Chaîne des puys : la détermination intacte

Chaîne des puys : la détermination intacte
Le 2 juillet, le Conseil départemental assistera comme observateur au 41ème comité du patrimoine mondial à Cracovie (Pologne).

En attendant l’examen de la candidature en 2018, le travail se poursuit pour voir le classement à l’UNESCO aboutir.

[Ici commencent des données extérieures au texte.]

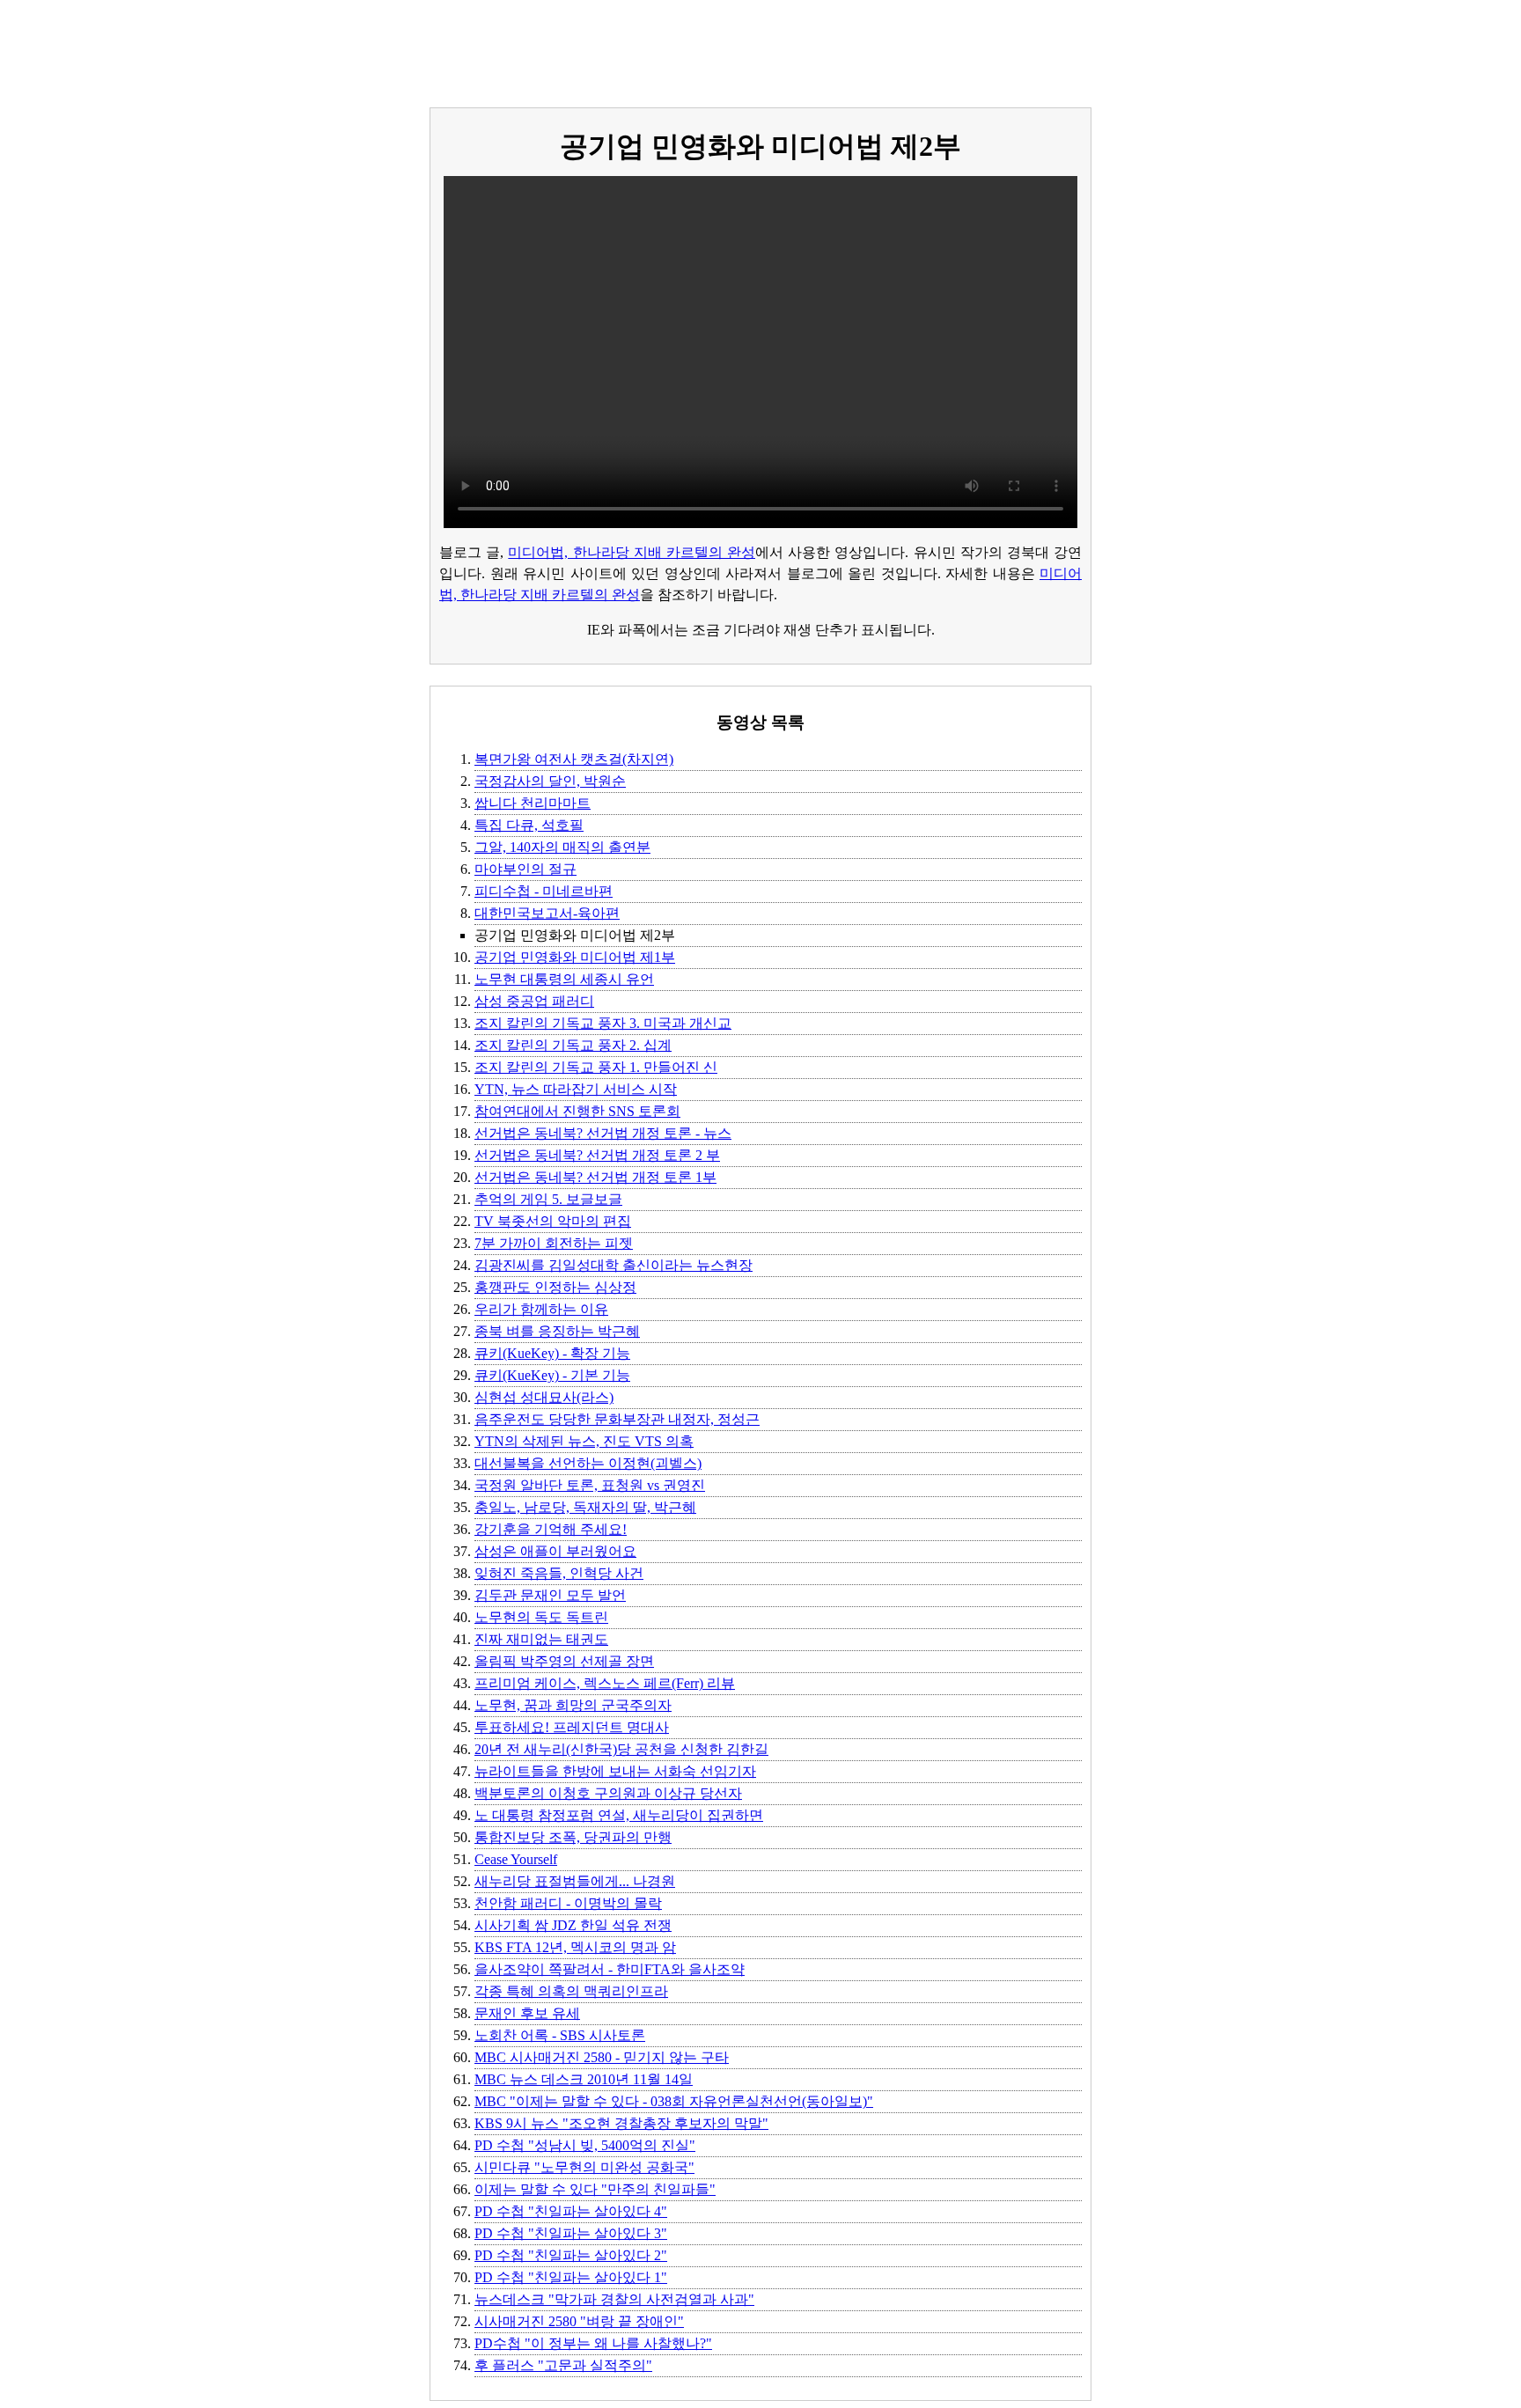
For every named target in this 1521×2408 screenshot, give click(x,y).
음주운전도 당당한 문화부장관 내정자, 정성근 (617, 1419)
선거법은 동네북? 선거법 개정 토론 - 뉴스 (602, 1133)
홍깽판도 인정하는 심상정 (555, 1287)
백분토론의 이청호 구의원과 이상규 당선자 (608, 1793)
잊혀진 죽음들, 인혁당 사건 (558, 1573)
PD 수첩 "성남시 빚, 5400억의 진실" (584, 2145)
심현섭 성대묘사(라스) (544, 1397)
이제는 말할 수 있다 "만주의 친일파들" (595, 2189)
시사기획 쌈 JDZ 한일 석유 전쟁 (573, 1925)
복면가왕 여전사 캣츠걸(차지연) (573, 759)
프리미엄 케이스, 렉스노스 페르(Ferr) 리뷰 (604, 1683)
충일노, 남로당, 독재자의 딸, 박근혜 (585, 1507)
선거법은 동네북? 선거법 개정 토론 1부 (595, 1177)
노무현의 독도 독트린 (541, 1617)
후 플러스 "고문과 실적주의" (563, 2365)
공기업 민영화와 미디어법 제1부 (574, 957)
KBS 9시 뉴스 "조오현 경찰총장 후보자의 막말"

Que les défenseurs de la candidature de la chaîne des puys et de la faille de Limagne au patrimoine mondial de l’UNESCO se rassurent : le dossier est bel et bien sur les rails. Il sera présenté une troisième fois par l’Etat français au début de l’été 2018. Si l’avancée du projet se fait discrète et silencieuse, les petites mains s’activent comme jamais en coulisse.

« Actuellement, nous sommes plus dans un travail technique, scientifique, et de discussion avec les organismes qui travaillent autour de l’UNESCO » souligne Jean-Yves Gouttebel, président du Conseil départemental du Puy-de-Dôme.

Ce travail additionnel porte notamment sur la gestion du site, l’exclusion des carrières et la mise en valeur des formes géologiques des puys de la Vache, Lassolas, Chaumont, Jumes et Coquille par des coupes ciblées, du pastoralisme ou de nouvelles formes de gestion.

Lettre à Hulot

« La reconnaissance du potentiel de valeur universelle exceptionnelle a été reconnu à Istanbul. Le dossier est complexe, car nous devons montrer notre capacité à agir sur le foncier privé, dont nous ne sommes pas propriétaires. Nous devons aussi montrer la particularité de la règlementation française, amenée à protéger le site » précise Eric Gold, vice-président chargé des grands projets au Conseil départemental.

Quelles sont les prochaines étapes de la candidature ? Le 2 juillet, le Conseil départemental assistera comme observateur au 41ème comité du patrimoine mondial à Cracovie (Pologne). Ce rendez-vous sera l’occasion pour les équipes du Département, du Ministère de la transition écologique et de la délégation française auprès de l’UNESCO de valider les principaux éléments du dossier de renvoi. Jean-Yves Gouttebel a également écrit à Nicolas Hulot, le nouveau ministre de la Transition écologique, pour qu’il s’empare du dossier.

Convaincre l’UICN

Il faudra également convaincre l’UICN (Union Internationale pour la Conservation de la Nature) de la pertinence du dossier. Cette ONG environnementale, mandatée par l’UNESCO pour émettre un avis, a milité à deux reprises pour un non classement. Au vu des antécédents, il va donc falloir batailler ferme pour que l’association revoie sa position… Apparemment, les échanges actuels sont « réguliers et apaisés », à en croire Jean-Yves Gouttebel. Ce travail de dialogue devrait permettre de cibler les attentes de chacun et d’éviter les divergences apparues précédemment au moment de l’examen de la candidature. L’ONG procèdera en novembre à un premier examen, avant le dépôt officiel par l’Etat français du « dossier consolidé » en janvier 2018. Un nouvel échange se tiendra en avril avec l’UICN, qui rendra son « avis » en mai.

Autre étape importante : au printemps 2018, les 21 ambassadeurs du comité du patrimoine mondial viendront dans le Puy-de-Dôme pour découvrir le site. Ce sont eux qui se prononceront pour l’inscription au début de l’été 2018. Le petit groupe étant renouvelé pour moitié, tout le monde espère que les ex-pays défavorables seront remplacés… « Comme d’autres, nous avons essuyé des revers, mais il faut savoir être patient. En tout cas, notre détermination est intacte » insiste Jean-Yves Gouttebel.